* **TESTO**:
● ● ● ● ● ● ●

Un problema serio in una delle Procure in prima linea contro la ‘Ndrangheta ed il Sistema criminale. “È impensabile – ha detto Cafiero de Raho – che ci possano essere tante scoperture in un distretto in cui si combatte l’organizzazione mafiosa più potente al mondo che ha infiltrato Europa, America, Nord e Centro Italia, ma che ha la testa nella provincia di Reggio. Un Distretto in cui c’è un carico di lavoro così enorme evidentemente non attira nuovi magistrati. Occorre trovare subito una soluzione che consenta di dare incentivi ai magistrati che scelgono di venire qui”.
Ma il problema non riguarda solo i magistrati ma anche la mancanza di personale amministrativo con i carichi di lavoro assurdi per chi resta e si trova a gestire una grandissima mole di inchieste e processi. “Non c’è - ha aggiunto il Procuratore capo - il personale amministrativo che dovrebbe dare aiuto e sostegno al giudice. Se quel personale ci fosse, noi non avremmo bisogno di fare convenzioni a tempo determinato con persone che non sappiamo nemmeno da dove provengono (il riferimento al caso dell’impiegata a tempo determinato, assunta per tre mesi, presso l’ufficio Gip, che avrebbe informato alcuni indagati dell’esistenza di un’inchiesta a loro carico)”. Secondo Cafiero de Raho “è tutto un meccanismo che va rivisto, soprattutto in Calabria che deve essere vista come priorità. A Reggio Calabria abbiamo un Tribunale che manca almeno del 20% di magistrati e questo significa che tutte le richieste di misure cautelari che sono presso l’ufficio Gip restano ferme. Noi spesso operiamo con i fermi perché altrimenti le nostre richieste si pongono in coda. Sarebbe invece più utile per il territorio che i 50 giudici che compongono il Tribunale di Reggio Calabria fossero tutti presenti. Oggi ne sono presenti meno di 40, e 50 è già un numero insufficiente poiché corrisponde la numero di magistrati di Pavia, quasi che Reggio Calabria possa essere posta sullo stesso piano del tribunale di Pavia. Mi pare che c’è qualcosa che non va!”.
Il rischio che “in nome di un risparmio di risorse, si sta portando la giustizia in una situazione di totale paralisi” è più che reale.
Un allarme che è stato anche manifestato al Ministero della Giustizia che, però, sosterrebbe che in Italia c’è carenza di organico. “Ma - ha replicato il magistrato - se mancano 5 magistrati a Milano non è la stessa cosa che se mancano a Reggio Calabria perché a Milano ce ne sono quasi 100 e da noi 25”.

● ● ● ● ● ● ●

* **DATI FORNITI**:
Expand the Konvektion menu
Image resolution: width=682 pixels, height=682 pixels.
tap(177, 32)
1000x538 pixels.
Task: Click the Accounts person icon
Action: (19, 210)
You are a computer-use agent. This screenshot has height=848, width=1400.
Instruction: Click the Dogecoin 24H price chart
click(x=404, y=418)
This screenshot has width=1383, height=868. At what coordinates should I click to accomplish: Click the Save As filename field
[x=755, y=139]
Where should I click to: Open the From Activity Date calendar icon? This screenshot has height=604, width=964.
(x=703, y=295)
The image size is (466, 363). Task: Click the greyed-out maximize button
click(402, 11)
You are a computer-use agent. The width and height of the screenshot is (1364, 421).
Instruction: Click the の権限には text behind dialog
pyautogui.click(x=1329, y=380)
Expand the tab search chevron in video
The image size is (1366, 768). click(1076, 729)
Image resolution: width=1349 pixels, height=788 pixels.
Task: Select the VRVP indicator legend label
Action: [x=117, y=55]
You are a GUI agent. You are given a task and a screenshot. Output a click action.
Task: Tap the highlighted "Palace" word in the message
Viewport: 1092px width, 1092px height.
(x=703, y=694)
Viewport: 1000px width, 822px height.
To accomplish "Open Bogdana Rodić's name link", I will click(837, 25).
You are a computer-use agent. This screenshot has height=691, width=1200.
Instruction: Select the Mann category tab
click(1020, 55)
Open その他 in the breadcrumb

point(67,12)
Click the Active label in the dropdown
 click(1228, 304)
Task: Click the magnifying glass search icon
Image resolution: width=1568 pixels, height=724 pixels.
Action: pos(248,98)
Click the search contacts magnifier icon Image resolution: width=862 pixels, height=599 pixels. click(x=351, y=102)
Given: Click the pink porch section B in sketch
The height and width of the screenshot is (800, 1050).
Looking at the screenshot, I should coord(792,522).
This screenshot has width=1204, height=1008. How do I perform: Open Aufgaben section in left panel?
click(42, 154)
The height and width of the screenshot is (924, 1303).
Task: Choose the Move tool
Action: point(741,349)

● ● ● ● ● ● ●

* **COMPITO A**:
Elenca tutte le città nominate nel testo sulla carenza di magistrati in Calabria.
* **COMPITO B**:
Copia dall'elenco il tratto che va dall'inizio fino alla riga contenente "click(402, 11)", inclusa.

* **RISPOSTA FINALE A**:
Reggio Calabria, Pavia, Milano

* **RISPOSTA FINALE B**:
Expand the Konvektion menu
Image resolution: width=682 pixels, height=682 pixels.
tap(177, 32)
1000x538 pixels.
Task: Click the Accounts person icon
Action: (19, 210)
You are a computer-use agent. This screenshot has height=848, width=1400.
Instruction: Click the Dogecoin 24H price chart
click(x=404, y=418)
This screenshot has width=1383, height=868. At what coordinates should I click to accomplish: Click the Save As filename field
[x=755, y=139]
Where should I click to: Open the From Activity Date calendar icon? This screenshot has height=604, width=964.
(x=703, y=295)
The image size is (466, 363). Task: Click the greyed-out maximize button
click(402, 11)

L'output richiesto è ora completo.